> **Task statement**:
Only one stretch of the data below is needed. Output the lines from the one with "Instruction: Select the" up to and including the one with "has width=960, height=721.", exactly as they stand.

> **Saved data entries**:
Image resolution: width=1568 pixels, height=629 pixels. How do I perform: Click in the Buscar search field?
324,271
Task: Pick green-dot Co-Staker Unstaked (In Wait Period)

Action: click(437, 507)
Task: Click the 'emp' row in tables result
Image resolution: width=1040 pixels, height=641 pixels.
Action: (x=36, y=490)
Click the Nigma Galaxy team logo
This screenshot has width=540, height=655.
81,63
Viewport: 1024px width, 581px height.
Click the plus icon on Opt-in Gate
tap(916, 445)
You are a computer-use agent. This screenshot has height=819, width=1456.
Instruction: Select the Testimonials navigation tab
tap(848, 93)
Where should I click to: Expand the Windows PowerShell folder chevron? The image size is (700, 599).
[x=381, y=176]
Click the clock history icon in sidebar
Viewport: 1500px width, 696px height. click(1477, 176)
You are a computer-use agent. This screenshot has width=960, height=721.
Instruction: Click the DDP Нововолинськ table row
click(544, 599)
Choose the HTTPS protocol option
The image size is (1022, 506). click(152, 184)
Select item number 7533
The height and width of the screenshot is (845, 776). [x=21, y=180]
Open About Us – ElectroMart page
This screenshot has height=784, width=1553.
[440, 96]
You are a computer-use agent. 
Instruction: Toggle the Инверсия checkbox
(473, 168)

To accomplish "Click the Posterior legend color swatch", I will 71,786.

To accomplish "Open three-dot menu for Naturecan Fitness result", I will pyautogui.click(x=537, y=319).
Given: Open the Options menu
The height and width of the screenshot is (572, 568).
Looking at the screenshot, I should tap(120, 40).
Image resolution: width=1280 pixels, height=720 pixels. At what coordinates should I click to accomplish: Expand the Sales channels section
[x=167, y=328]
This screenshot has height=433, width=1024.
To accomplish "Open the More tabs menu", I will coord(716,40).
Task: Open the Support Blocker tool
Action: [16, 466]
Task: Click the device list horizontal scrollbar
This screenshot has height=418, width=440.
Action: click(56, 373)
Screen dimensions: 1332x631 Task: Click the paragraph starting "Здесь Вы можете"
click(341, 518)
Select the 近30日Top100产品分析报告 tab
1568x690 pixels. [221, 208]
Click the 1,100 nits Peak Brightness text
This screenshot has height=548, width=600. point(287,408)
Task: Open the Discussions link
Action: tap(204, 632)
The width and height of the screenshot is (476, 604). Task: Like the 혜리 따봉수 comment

> **Result below**:
Instruction: Select the Testimonials navigation tab
tap(848, 93)
Where should I click to: Expand the Windows PowerShell folder chevron? The image size is (700, 599).
[x=381, y=176]
Click the clock history icon in sidebar
Viewport: 1500px width, 696px height. click(1477, 176)
You are a computer-use agent. This screenshot has width=960, height=721.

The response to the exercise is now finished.